I observed my own agent doing exactly what they described, live on a public leaderboard from Pakistan, in real time.
The playing field has been leveled. Pakistan can’t afford to miss this moment.
As Chairman of the Pakistan Virtual Assets Regulatory Authority (PVARA) and Minister of State, my mission is to create the regulatory framework for the future of digital assets and technology in Pakistan. I didn’t step into this role to manage outdated systems—I came to build what doesn’t yet exist. The key insight I gained from this one deployment—between meetings and from a laptop in Islamabad—is that the next wave of regulations, financial systems, and institutional structures may no longer be designed exclusively by humans.

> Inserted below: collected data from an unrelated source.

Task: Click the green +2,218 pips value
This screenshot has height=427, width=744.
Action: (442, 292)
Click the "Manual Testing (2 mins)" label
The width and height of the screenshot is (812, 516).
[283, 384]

Pakistan boasts the third-largest retail crypto market worldwide, a young and digitally native population, and a generation of engineers, entrepreneurs, and creators eager for a country that matches their ambition. The tools are here, the global market is accessible, and the cost to participate has never been lower.
At PVARA, we’re working on what I believe will be the world’s first AI-native regulatory authority—integrating autonomous systems into compliance, oversight, and digital governance from day one. We’re not waiting for the future—we’re actively creating it.
This country has a unique, once-in-a-generation opportunity to leap into the forefront of the digital economy, but that window won’t remain open forever.
I’m not on the sidelines—I’m the one pressing “deploy.”
The agents are already here. The real question is: who will shape them?